Spark has acquired the New Zealand broadcast rights to RWC2019, meaning New Zealanders will be able to view all matches live or on-demand over the internet.

The tournament will be offered on a pay-to-watch basis, with packages to include a tournament pass and passes for individual matches.

But Chorus stakeholder communications manager Jo Seddon said people in Wairarapa could be left frustrated if they don’t check the strength of their internet connection soon.

“What we’re saying is that people need to realise that it isn’t on Sky – there’s no other way to watch the whole tournament live other than the internet,” Seddon said.

“For most devices you’ll need a minimum of 10 megabytes a second [mbs] to be able to stream the world cup. That will ensure you’ve got video coming through, and you don’t freeze halfway through an important kick.”

Chorus owns the majority of telephone lines and exchange equipment in New Zealand and is responsible for installing most of the new fibre optic networks.

Seddon said if people were looking to upgrade their connection they need to get in contact with their internet provider soon.

“Masterton has fibre, so you can get up to a gigabyte per second, more than enough to stream the rugby, Carterton’s just about finished and should be ready by the world cup.

“But we only have a certain number of connection slots that we can fit in nationwide before the rugby, so get connected, get hooked up or at least make sure that you’ve got enough speed.”

TVNZ will screen seven RWC2019 matches live – including the tournament’s opening match and the final.

There will also be several yet-to-be-confirmed delayed matches.

Seddon said that rural areas could also be susceptible to slow speeds – and said a backup option may be to hold fundraisers at schools.

“If it’s not fast enough to stream the rugby, schools might be able to do something, Spark’s offering an app and all schools have fast fibre connections.

“I don’t know what packages Spark is offering but they’ve been talking to the Ministry of Education around how they can stream in rural areas.”
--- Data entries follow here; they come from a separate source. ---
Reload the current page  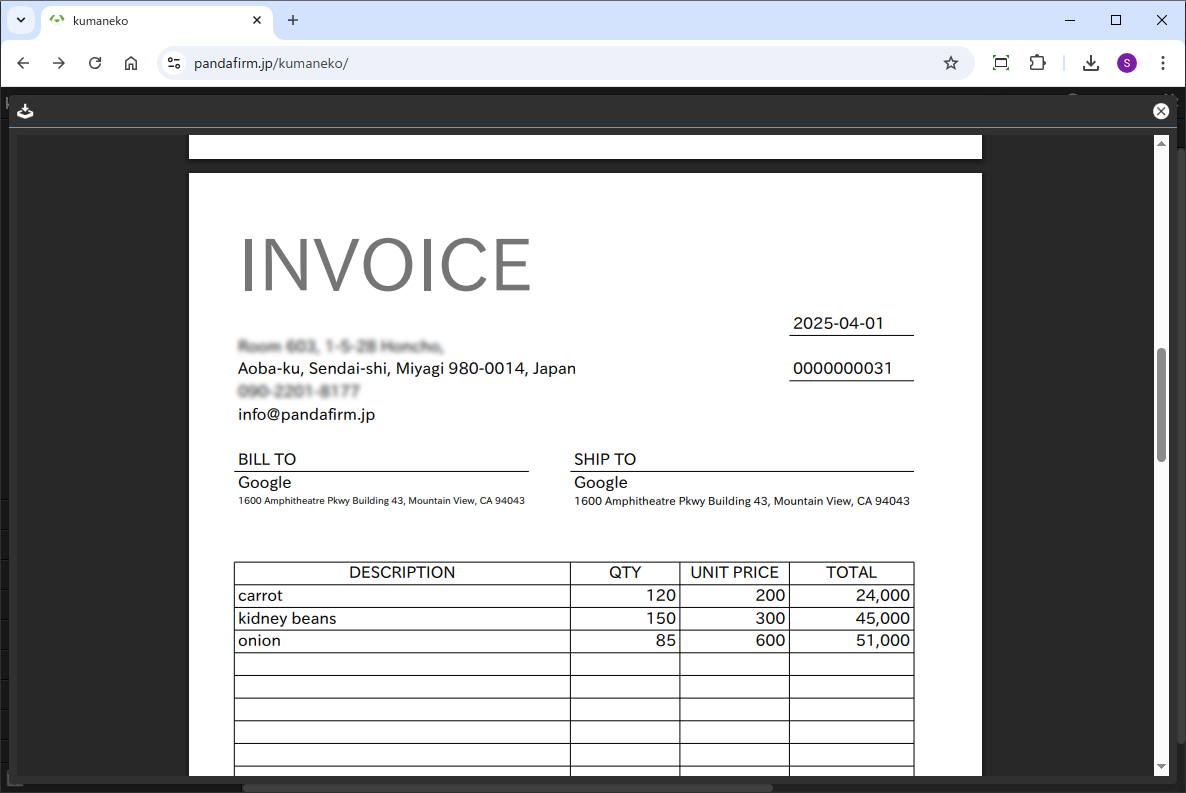(95, 63)
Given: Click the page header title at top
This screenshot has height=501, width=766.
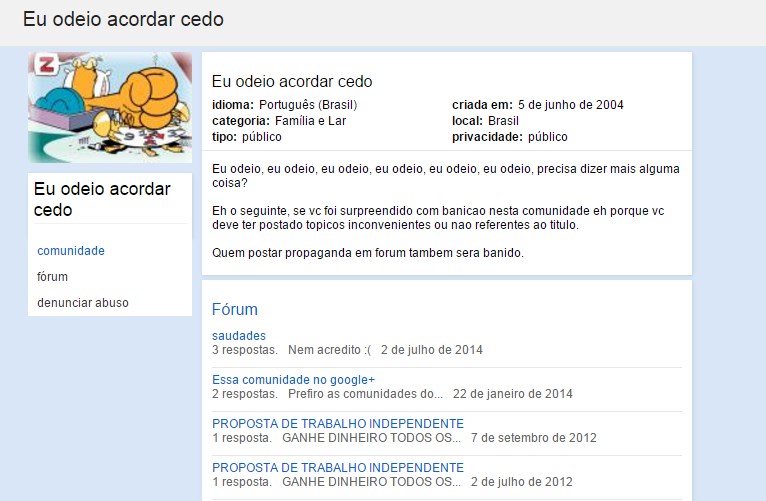Looking at the screenshot, I should point(123,20).
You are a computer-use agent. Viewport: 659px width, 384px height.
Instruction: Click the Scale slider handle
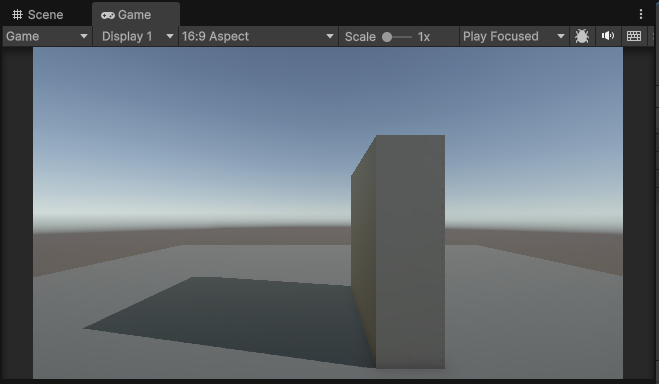pos(387,37)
A spokesperson for Spark said the company recommended a minimum download speed of 15mbs to stream RWC2019 on a smart television and a minimum of 6mbs to stream on a mobile phone or tablet.

“You might be able to stream with a slower connection than this, but the quality of the image will be diminished,” the spokesperson said.
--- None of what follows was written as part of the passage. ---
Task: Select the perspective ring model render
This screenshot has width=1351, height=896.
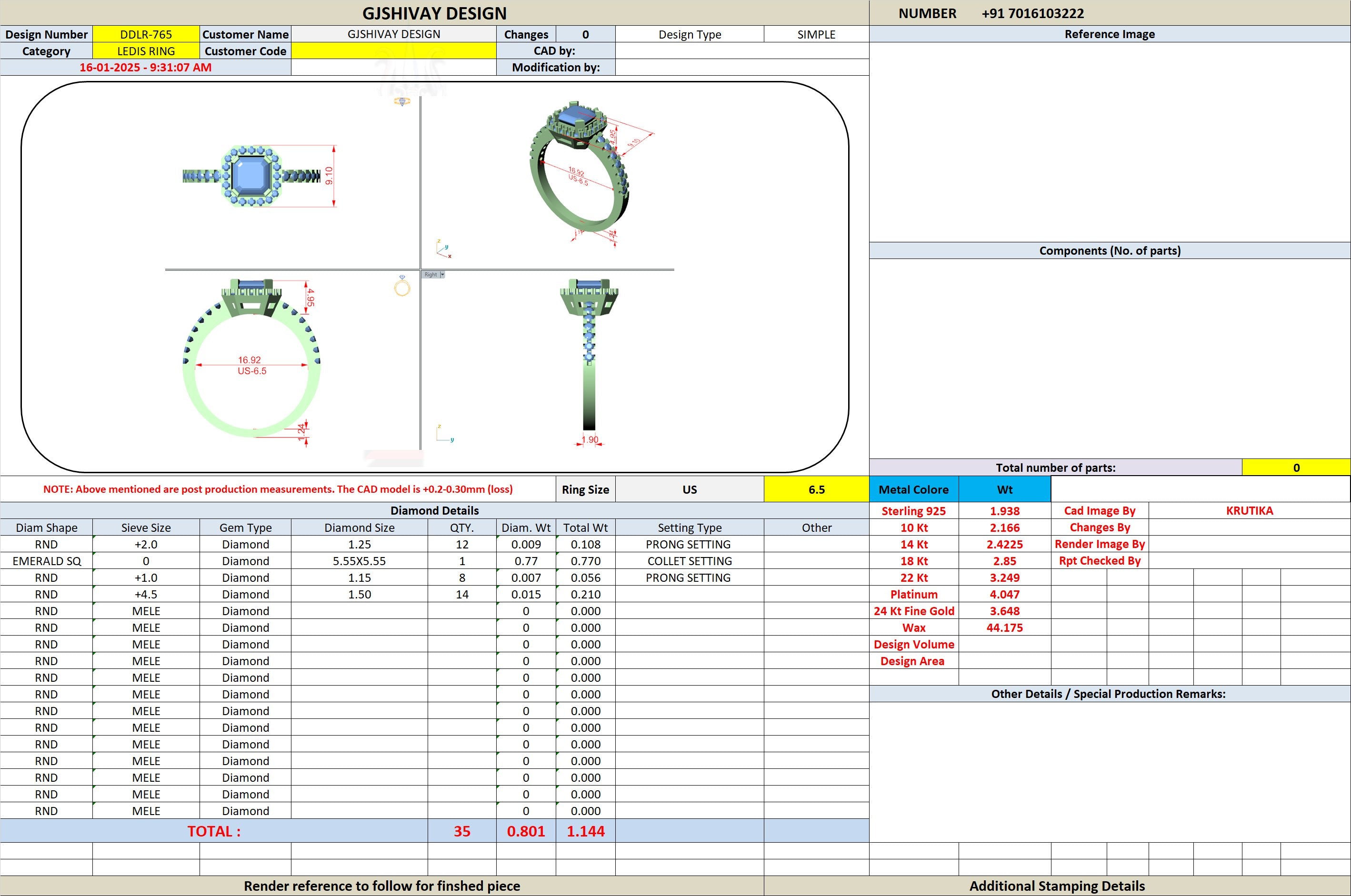Action: 580,169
“It’s also worth noting that the quality of your streaming experience is determined by a number of factors, including your broadband connection, your modem and where in the house it is located.”

The spokesperson said that they believe the “vast majority” of New Zealanders will be able to stream RWC2019 on Spark Sport.

“We may also look at options like community screenings closer to the tournament.”

The first match of the tournament, Japan v Russia will be played at 9.45pm New Zealand time on September 20, while the All Blacks first match, against South Africa, will be played at 10.45pm the next day.

Spark Sport will make announcements about plans for RWC2019, including pricing and packaging details in April, once the Spark Sport platform has been fully launched.